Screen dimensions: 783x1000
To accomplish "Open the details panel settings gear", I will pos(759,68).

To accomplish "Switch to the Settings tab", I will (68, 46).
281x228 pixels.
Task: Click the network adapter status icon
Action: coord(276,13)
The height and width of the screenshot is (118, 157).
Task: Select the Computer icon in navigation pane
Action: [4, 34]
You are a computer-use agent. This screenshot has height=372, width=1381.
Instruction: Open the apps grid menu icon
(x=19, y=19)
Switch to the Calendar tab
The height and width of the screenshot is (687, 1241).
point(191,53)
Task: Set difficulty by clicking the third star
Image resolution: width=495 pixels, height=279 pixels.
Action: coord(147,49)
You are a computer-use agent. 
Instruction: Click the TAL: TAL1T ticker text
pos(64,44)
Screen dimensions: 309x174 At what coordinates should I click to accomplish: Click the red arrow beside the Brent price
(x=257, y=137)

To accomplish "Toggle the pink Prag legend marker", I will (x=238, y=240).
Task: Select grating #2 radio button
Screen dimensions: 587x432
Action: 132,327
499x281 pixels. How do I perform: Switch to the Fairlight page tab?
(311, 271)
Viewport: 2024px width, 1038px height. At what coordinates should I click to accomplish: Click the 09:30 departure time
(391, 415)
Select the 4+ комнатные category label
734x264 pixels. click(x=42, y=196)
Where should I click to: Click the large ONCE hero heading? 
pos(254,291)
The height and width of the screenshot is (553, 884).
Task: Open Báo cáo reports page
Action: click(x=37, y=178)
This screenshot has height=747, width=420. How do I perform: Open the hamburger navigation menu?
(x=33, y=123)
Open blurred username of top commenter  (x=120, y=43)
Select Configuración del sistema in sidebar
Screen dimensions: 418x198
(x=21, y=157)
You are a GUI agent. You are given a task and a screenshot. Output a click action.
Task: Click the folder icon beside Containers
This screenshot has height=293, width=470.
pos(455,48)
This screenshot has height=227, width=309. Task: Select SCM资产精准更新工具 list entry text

Task directions>
Copy out every one of the lines above word for word, changing nothing.

Exercise response>
Screen dimensions: 783x1000
To accomplish "Open the details panel settings gear", I will pos(759,68).

To accomplish "Switch to the Settings tab", I will (68, 46).
281x228 pixels.
Task: Click the network adapter status icon
Action: coord(276,13)
The height and width of the screenshot is (118, 157).
Task: Select the Computer icon in navigation pane
Action: [4, 34]
You are a computer-use agent. This screenshot has height=372, width=1381.
Instruction: Open the apps grid menu icon
(x=19, y=19)
Switch to the Calendar tab
The height and width of the screenshot is (687, 1241).
point(191,53)
Task: Set difficulty by clicking the third star
Image resolution: width=495 pixels, height=279 pixels.
Action: coord(147,49)
You are a computer-use agent. 
Instruction: Click the TAL: TAL1T ticker text
pos(64,44)
Screen dimensions: 309x174 At what coordinates should I click to accomplish: Click the red arrow beside the Brent price
(x=257, y=137)

To accomplish "Toggle the pink Prag legend marker", I will (x=238, y=240).
Task: Select grating #2 radio button
Screen dimensions: 587x432
Action: 132,327
499x281 pixels. How do I perform: Switch to the Fairlight page tab?
(311, 271)
Viewport: 2024px width, 1038px height. At what coordinates should I click to accomplish: Click the 09:30 departure time
(391, 415)
Select the 4+ комнатные category label
734x264 pixels. click(x=42, y=196)
Where should I click to: Click the large ONCE hero heading? 
pos(254,291)
The height and width of the screenshot is (553, 884).
Task: Open Báo cáo reports page
Action: click(x=37, y=178)
This screenshot has height=747, width=420. How do I perform: Open the hamburger navigation menu?
(x=33, y=123)
Open blurred username of top commenter  (x=120, y=43)
Select Configuración del sistema in sidebar
Screen dimensions: 418x198
(x=21, y=157)
You are a GUI agent. You are given a task and a screenshot. Output a click action.
Task: Click the folder icon beside Containers
This screenshot has height=293, width=470.
pos(455,48)
This screenshot has height=227, width=309. Task: Select SCM资产精准更新工具 list entry text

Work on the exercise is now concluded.